Your goal: Transcribe the part of the tennis player case study that starts with "My client was" and goes on through "performance while travelling.".

Genomic Intervention of an Elite Tennis Player
Emine Sporel Özakat makes use of advanced genomic techniques, combined with functional tests, in her personalised sports nutrition practice. Here she shares her strategies within a successful case study.
My client was a 25 year old professional full time tennis player, who was playing in tennis tournaments that were organised by the International Tennis Federation. We first met two years ago and her main complaint was weight gain. During our initial counselling she expressed her main goals to be:
- To lose weight, helping to optimise performance.
- To learn how to eat in a healthy way, to support her athletic performance while travelling.
Gathering information:
During our first consultation, we plotted her timeline. With her dad being a tennis coach, she started playing tennis at the age of five. She had vivid memories of her father as a strict and demanding coach, plus with a stressful childhood and her parents divorcing when she was 12 years old, she had become an emotional eater. At the age of 17, she was the runner up in the European Youth Championship and that was a big highlight in her carrier. But, it was around that time she started to put on weight, and the weight crept up slowly, but steadily. She was complaining of a strong appetite and sugar cravings, especially around her periods. She had a goal of returning to about the same weight as when she had her career highlight at age 17. During our first consult, she filled in a lengthy questionnaire, which enabled us to gather as much information as possible, to list any possible imbalances within the major physiological systems. The first consultation also revealed another important issue: the athlete and her coach were complaining of a persistent and unexplained performance deficit during the past two to three tournaments. She was also complaining of sleeping difficulties, which had never been a problem before. We then decided to pursue a detailed
integrative plan, including the advanced techniques of genome testing, coupled with functional biomarker information, to investigate her root causes of weight gain and poor performance.

Excerpted data:
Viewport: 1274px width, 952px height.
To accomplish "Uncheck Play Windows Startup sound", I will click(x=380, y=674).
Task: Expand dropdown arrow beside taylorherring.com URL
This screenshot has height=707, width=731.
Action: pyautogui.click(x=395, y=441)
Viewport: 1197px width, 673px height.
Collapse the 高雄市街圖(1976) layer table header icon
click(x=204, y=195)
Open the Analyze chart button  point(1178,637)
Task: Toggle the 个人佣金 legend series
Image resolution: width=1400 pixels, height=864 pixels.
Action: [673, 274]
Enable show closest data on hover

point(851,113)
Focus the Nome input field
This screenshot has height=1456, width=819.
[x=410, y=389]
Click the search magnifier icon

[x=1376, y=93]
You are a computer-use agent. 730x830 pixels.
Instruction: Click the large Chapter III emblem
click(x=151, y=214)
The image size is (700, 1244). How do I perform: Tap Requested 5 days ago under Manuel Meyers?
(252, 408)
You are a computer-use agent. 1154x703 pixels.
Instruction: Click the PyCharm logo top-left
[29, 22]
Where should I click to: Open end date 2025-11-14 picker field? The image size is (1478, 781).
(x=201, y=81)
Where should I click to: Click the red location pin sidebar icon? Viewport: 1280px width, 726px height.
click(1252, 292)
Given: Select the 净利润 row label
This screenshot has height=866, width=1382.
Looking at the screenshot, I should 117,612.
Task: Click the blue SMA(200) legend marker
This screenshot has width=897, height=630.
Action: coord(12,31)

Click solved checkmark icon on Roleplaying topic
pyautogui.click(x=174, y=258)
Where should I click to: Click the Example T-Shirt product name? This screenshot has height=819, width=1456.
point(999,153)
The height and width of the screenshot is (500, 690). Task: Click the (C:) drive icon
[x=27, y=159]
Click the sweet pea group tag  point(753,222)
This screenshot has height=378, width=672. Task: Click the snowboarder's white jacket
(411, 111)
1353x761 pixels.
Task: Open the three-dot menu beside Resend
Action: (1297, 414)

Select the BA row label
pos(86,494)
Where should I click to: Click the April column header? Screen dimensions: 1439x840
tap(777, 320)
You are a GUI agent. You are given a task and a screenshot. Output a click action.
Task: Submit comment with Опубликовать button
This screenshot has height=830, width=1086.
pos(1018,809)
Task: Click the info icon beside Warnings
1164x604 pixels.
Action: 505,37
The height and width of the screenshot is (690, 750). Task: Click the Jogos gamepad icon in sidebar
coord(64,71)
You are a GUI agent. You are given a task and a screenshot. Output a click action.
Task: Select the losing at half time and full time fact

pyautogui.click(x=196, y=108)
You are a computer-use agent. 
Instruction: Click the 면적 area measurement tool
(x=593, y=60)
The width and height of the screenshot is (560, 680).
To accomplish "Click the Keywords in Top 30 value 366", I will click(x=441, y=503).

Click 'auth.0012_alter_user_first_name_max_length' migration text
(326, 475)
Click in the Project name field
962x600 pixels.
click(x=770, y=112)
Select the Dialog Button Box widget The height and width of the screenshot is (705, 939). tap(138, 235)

Task output:
My client was a 25 year old professional full time tennis player, who was playing in tennis tournaments that were organised by the International Tennis Federation. We first met two years ago and her main complaint was weight gain. During our initial counselling she expressed her main goals to be:
- To lose weight, helping to optimise performance.
- To learn how to eat in a healthy way, to support her athletic performance while travelling.